The Android App

Why I hate the Android App

Hi

I am sorry to put the title that way but I want to get these out of my chest for real. The Android app has been nothing but a pain in the but for me for a long time. I own/owned tens of Android devices mostly between Lollipop and Marshmallow so I used the app on all of these devices and to this date I never ever had a single smooth experience. Never, that simple. I am at my limit of giving up this tool. I have been using this tool since it came out and it made me a worse person because I started to swear more and more.

Here are things that kept me busy with this app

  • Frequent crashes on all devices. The app crashes and you will never know that it did. So your syncs will stink later you will find out. I already use foreground priority, cpu weaks etc. Sometimes the syncthing binary crashes, sometimes both. This is the case on all of my devices.

  • The deleted files keeps coming back and keeps showing up on devices (Linux and Android). I delete files from a node to find out that the files showed up later. This is one of the worst offenders because I have to “manually sync files” meaning that I have to put all my devices infront of me and see what is what and make sure that all are equal. This is sooooooooooo tiring. I have to do this multiple times a day sometimes. If any of the android devices is offline while the deletion happens, it is pretty much guaranteed that some of those deleted files will rise from dead again. This is the case on all of my devices.

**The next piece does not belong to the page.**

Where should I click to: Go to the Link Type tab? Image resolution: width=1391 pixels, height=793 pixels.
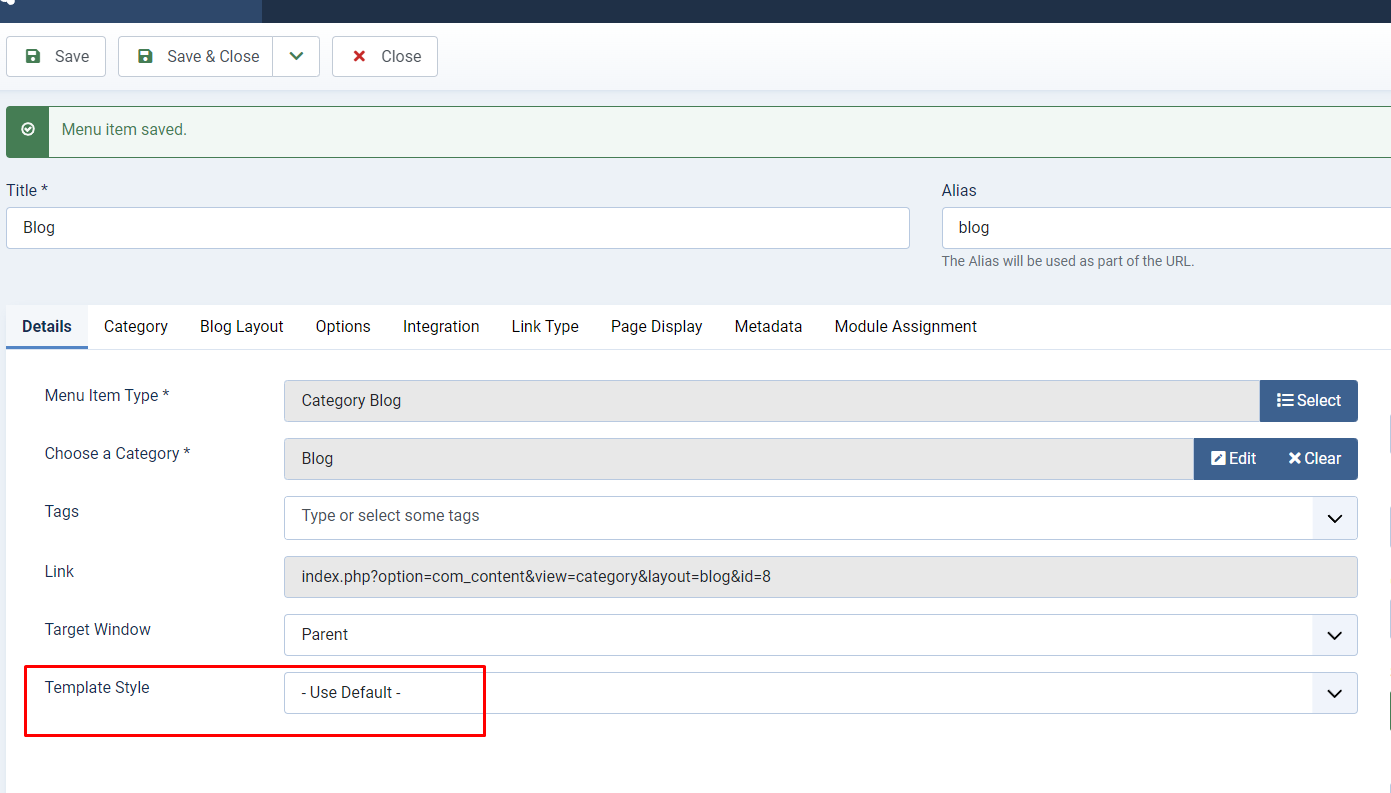point(545,327)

  • The whole run in background with condition thing is soooooo useless. It never works on any of my devices. I choose wireless, or on charge or both etc, it keeps asking me to change the settings otherwise it refuses to run, duhhhh why on earth? What is the point? This is the case on all of my devices.

  • That famous loading icon during startup. It is a stressful experience to keep watching that thing until it starts up successfully so I can put it to rest inthe background. Sometimes it takes a long time to open the actual interface, sometimes crashes during start etc. Why not put the log window or something so that we see what is going on? Why do I have to keep staring at my screens? Most of the time putting it to the background while loading increases the crash risk as far as I can tell. This is the case on all of my devices.

  • Useless log window. I am never able to see any logs in the log window. i can neither see syncthing logs nor android logs. This is the case on all of my devices.

  • I believe that one of the offenders is the actual arm builds. The arm build of Syncthing sucks to death to me. I tried the arm build without the Android app and same, so many crashes. It crashes every couple minutes. I wish that someone with deep knowledge of these arm devices takes care of the arm builds. It seems to me that the binary is never optimization conscious.

  • The battery life with this app is plain dismal. It can easily drain the batteries of my devices in couple hours, even when there si not much sync going on.

  • Tied to the above case, this app uses insane amounts of cpu such that my devices heat up and stay warm for long periods of times. The app minimum uses %13 even no sync should be happening.

  • The lack of external card support is a bit sad.

You say, well why do not you just get some logs and file bugs so things can be fixed? Well i did that already. I had some bug reports. The thing is that “I can not keep up with the constant flow of issues”, and I am unable to file 5 bugs a day with logs. You know it is so much work. I am literally loosing so much time a day trying to get my syncs done manually.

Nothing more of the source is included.